● WORK INSTRUCTIONS
1/ Copy out the ZFS thread, beginning at "Going from left" and stopping after "drives are slow.". Switch "dir 1" to "folder 1" throughout.
2/ According to the ZFS thread, what does the entire file system hierarchy form?
3/ How would you put this sentence from the ZFS thread into Spanish: "Furthermore, ZFS is designed to take advantage of Moore's law: CPU cycles are cheap, but hard drives are slow."

● SUPPLIED PASSAGE
Why is ZFS stored in a tree structure?

1

0

Apparently, in the ZFS (filesystem), there is an uberblock that points to the root of a zpool tree. Does anyone know why this tree makes things more efficient/reliable, and where the tree itself is stored?

Kaitlyn Mcmordie

Posted 2011-10-27T07:08:55.510

Reputation: 699

Answers

4

The purpose of the tree is to improve data integrity, partly by storing checksums away from the data blocks those checksums protect. The entire file system hierarchy forms a self-healing hash tree, or merkle tree. Here's a simplified description I made earlier:

ZFS data integrity example

Going from left to right, directory 1 contains a pointer to file A, file A's checksum, and some other meta-data. But dir 1 is just another data block, which is pointed to by the uberblock. The uberblock therefore contains a checksum of dir 1, and so on. This does mean that every write to a file involves recalculating several checksums, all the way back to the root node (the uberblock). But ZFS's copy-on-write policy and transactional nature mitigate the performance penalty. Furthermore, ZFS is designed to take advantage of Moore's law: CPU cycles are cheap, but hard drives are slow.

● DATASET EXCERPTS

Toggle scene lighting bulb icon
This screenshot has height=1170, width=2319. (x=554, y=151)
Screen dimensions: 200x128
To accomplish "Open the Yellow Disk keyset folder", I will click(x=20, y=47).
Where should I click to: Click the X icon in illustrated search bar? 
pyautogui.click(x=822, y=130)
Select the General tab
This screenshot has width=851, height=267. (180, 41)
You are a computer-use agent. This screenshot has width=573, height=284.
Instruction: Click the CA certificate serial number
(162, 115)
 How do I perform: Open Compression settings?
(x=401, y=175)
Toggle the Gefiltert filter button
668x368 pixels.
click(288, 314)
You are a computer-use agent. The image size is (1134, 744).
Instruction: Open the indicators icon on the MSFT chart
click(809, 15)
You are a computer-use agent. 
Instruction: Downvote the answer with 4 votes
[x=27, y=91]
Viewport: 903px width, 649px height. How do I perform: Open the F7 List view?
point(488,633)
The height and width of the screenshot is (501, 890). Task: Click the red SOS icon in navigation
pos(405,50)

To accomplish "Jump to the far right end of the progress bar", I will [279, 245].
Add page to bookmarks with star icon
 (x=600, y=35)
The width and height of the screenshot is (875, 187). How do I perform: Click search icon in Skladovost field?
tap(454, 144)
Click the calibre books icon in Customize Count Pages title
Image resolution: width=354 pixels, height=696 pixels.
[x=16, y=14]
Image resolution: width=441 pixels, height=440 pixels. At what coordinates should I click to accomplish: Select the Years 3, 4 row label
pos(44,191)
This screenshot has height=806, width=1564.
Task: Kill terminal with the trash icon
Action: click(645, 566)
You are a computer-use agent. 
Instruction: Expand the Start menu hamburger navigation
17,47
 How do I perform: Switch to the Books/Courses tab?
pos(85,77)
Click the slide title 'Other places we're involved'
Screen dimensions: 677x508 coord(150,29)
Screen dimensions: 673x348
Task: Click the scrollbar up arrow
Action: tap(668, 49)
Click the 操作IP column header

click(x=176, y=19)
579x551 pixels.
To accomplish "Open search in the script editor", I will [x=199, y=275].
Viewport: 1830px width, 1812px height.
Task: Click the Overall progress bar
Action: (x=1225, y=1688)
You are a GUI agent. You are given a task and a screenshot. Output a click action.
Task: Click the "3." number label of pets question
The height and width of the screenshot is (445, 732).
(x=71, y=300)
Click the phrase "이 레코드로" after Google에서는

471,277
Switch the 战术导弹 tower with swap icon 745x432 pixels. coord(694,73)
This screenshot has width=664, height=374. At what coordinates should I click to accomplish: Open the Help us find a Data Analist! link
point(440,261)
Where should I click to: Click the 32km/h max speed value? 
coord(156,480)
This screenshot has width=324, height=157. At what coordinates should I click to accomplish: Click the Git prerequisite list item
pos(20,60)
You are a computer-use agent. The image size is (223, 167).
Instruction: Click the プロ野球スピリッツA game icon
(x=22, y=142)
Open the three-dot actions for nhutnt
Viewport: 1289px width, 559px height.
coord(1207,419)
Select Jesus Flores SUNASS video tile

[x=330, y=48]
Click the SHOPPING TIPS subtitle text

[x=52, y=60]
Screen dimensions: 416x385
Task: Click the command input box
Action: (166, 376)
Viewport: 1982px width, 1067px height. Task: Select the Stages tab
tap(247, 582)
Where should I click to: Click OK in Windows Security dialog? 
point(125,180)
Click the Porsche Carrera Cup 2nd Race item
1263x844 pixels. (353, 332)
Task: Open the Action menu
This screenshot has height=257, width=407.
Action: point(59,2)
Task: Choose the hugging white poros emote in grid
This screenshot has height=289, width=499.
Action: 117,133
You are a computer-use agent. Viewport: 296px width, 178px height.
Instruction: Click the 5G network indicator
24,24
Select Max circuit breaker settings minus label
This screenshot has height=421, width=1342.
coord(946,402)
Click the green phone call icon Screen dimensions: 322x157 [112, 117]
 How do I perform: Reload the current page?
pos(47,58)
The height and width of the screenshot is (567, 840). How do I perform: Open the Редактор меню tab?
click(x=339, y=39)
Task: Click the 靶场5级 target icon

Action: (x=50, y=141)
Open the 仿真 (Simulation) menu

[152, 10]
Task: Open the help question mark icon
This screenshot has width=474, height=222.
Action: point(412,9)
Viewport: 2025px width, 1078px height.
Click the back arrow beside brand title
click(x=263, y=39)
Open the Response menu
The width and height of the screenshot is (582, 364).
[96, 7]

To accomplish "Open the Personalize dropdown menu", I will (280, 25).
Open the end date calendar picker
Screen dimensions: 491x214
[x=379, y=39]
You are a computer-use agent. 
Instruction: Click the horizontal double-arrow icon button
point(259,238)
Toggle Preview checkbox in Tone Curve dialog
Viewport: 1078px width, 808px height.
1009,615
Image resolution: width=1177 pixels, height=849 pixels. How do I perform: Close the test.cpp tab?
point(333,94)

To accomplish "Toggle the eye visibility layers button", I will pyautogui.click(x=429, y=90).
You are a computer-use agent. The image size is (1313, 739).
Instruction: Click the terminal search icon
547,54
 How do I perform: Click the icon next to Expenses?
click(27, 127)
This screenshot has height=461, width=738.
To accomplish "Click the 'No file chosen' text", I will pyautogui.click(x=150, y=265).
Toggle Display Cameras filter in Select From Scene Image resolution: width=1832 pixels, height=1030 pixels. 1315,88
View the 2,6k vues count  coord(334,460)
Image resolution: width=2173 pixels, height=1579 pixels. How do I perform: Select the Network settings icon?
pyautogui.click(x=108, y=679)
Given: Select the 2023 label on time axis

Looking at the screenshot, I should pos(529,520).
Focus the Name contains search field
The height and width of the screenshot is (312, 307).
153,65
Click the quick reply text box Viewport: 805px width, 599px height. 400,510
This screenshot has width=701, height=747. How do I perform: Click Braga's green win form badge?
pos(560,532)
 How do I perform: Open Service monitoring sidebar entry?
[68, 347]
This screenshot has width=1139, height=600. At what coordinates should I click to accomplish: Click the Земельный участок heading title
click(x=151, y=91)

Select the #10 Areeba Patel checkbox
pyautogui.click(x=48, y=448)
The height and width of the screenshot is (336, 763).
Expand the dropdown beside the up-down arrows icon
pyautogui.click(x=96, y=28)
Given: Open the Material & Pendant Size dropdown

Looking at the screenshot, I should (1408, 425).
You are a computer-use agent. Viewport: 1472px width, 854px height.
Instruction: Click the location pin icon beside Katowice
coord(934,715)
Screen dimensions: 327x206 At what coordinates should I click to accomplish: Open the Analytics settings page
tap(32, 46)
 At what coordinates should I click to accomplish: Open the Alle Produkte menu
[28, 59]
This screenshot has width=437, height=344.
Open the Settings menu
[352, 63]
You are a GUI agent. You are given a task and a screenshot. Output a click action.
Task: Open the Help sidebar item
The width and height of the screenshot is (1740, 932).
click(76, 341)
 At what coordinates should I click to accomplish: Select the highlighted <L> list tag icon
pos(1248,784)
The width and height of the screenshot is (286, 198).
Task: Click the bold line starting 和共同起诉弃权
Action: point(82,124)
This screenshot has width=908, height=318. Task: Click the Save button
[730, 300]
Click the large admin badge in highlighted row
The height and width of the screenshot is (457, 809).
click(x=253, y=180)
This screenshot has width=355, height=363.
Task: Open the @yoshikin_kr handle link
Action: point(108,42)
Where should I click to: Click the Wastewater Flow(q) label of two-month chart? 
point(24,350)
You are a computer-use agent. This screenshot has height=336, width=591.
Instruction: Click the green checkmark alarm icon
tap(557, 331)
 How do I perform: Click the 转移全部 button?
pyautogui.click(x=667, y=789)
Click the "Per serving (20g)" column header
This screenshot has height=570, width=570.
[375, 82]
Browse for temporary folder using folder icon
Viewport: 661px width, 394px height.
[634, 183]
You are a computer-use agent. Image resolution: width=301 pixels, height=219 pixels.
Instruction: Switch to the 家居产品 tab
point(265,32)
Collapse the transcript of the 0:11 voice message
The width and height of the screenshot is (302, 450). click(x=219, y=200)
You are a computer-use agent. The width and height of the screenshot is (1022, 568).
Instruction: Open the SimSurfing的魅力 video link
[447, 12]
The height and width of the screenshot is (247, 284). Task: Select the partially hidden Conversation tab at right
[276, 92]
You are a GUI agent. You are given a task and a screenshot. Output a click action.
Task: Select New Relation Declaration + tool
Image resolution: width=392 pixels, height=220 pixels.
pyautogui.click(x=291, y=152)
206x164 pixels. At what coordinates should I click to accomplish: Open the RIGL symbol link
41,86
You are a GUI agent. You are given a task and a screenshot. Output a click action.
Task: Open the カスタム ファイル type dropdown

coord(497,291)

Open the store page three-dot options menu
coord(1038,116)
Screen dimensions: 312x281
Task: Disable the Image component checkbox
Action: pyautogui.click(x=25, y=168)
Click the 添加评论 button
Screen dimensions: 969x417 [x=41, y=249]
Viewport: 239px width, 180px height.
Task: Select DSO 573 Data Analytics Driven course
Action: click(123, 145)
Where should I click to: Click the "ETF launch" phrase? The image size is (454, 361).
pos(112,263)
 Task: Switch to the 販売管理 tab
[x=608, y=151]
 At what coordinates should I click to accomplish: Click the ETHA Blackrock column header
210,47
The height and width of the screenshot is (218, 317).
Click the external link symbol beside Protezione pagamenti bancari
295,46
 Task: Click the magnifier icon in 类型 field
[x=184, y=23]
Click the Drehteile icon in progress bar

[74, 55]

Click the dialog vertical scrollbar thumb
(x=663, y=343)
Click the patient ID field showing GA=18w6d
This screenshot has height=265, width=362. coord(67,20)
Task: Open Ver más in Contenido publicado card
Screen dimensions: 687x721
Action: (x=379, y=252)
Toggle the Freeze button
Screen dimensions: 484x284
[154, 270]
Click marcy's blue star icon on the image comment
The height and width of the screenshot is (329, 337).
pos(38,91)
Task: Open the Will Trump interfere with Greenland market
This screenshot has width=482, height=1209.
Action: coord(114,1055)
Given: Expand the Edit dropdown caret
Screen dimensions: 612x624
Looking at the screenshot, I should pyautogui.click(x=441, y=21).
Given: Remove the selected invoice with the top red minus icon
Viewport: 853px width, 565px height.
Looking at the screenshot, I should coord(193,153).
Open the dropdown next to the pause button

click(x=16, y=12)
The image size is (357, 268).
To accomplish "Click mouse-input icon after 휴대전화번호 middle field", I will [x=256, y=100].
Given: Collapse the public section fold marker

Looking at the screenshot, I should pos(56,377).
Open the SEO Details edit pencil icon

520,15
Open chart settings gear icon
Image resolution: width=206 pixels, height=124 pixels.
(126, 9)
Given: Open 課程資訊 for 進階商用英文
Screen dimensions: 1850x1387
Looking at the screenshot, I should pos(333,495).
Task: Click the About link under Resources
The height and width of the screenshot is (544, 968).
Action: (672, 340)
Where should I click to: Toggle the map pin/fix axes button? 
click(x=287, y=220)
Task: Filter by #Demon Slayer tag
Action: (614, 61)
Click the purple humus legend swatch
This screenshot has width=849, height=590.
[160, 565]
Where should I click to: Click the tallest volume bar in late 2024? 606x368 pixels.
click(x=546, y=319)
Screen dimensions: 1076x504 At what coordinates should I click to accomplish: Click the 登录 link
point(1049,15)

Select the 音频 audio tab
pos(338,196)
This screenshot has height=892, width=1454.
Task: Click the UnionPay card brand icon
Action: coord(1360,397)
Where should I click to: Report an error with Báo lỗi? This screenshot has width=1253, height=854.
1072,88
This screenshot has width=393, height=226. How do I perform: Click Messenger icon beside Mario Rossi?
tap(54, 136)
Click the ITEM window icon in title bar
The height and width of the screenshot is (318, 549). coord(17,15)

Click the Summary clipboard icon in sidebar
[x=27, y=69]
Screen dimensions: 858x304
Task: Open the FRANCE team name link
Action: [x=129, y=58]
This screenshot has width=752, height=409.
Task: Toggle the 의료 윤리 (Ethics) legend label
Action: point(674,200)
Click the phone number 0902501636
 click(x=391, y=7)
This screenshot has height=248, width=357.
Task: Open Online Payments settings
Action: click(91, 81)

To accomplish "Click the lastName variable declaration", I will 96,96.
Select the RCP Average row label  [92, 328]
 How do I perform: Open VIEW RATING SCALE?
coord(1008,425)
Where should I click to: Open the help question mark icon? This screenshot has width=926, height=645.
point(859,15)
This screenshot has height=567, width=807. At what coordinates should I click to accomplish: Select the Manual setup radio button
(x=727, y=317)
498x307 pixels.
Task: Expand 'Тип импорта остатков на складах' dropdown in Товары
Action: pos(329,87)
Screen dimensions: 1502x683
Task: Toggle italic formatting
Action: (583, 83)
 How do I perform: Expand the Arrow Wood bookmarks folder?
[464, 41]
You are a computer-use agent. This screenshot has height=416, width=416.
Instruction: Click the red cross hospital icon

● RESPONSES
1/
Going from left to right, directory 1 contains a pointer to file A, file A's checksum, and some other meta-data. But folder 1 is just another data block, which is pointed to by the uberblock. The uberblock therefore contains a checksum of folder 1, and so on. This does mean that every write to a file involves recalculating several checksums, all the way back to the root node (the uberblock). But ZFS's copy-on-write policy and transactional nature mitigate the performance penalty. Furthermore, ZFS is designed to take advantage of Moore's law: CPU cycles are cheap, but hard drives are slow.

2/ A self-healing hash tree, or merkle tree.

3/ Además, ZFS está diseñado para aprovechar la ley de Moore: los ciclos de CPU son baratos, pero los discos duros son lentos.